Says musicologist Tim Riley:

“Ringo’s response to the piano’s lick packs plenty of energy in the snap of his snare. The claves that perk away throughout give it a kind of lounge-act character, a domesticated banality next to the piano-drum exchange.

Professor Steven Baur says that the dynamics and dramatic effect of the song depend largely on variations in the percussive register. Throughout the verses, as Lennon and McCartney softly recite a litany of promises, Ringo opts for a soft, tight sound. 

“The ride pattern, played on tightly closed hi-hats with the tip of the stick, and the light rim-tap backbeat, are hardly audible under the other percussion instruments — a tambourine, claves, and a guiro.  This sets up the dramatic drum entrance at the end of the chorus.”
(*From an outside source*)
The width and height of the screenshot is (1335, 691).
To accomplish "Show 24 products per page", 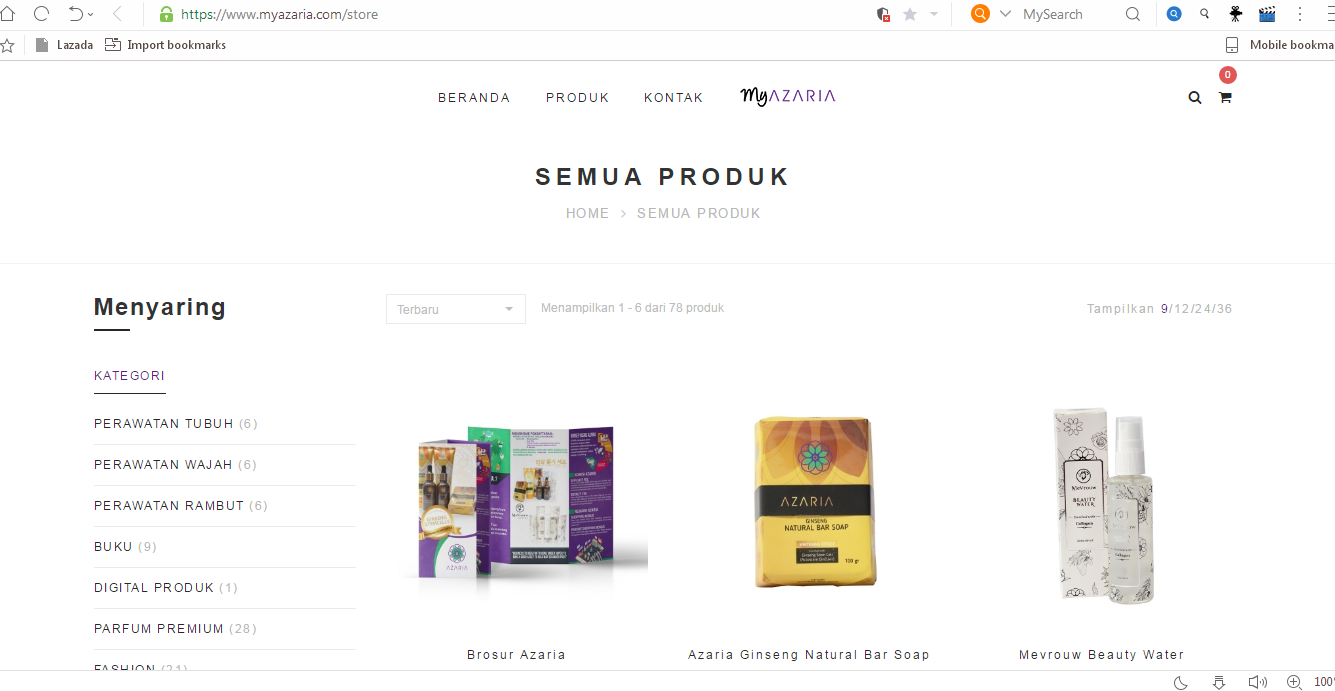I will pyautogui.click(x=1201, y=309).
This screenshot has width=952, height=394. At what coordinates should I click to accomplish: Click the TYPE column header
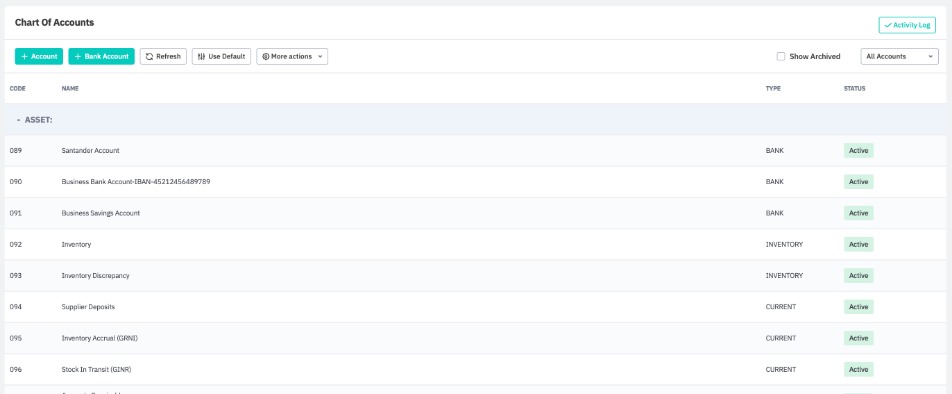click(x=773, y=89)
Also important to the sound of this song was the new Hohner Pianet, an electric piano that amplified vibrating reeds, played alternatively by John and Paul in this song- as well as “The Night Before,” and the introduction to “You Like Me Too Much.”

Beatle scholar Walter Everett wrote that Lennon turns a knob to saturate the keyboard with maximum tremolo (perhaps to complement the hand tremolo of the parallel sixths in Martin’s Steinway part, and in contrast against the new sort of guitar/piano dialogue heard in the instrumental break.

“Tell Me What You See”  was the prototype “I’m Looking Through You” six months later. In other words- had they had more time to work on the song- it would have quickly wound up sounding like “I’ve Just Seen a Face.” In nearly all Beatle songs- there is a “part two-continuation” of the song. This is certainly so in this case. “Tell Me What You See” begat “I’ve Just Seen a Face.”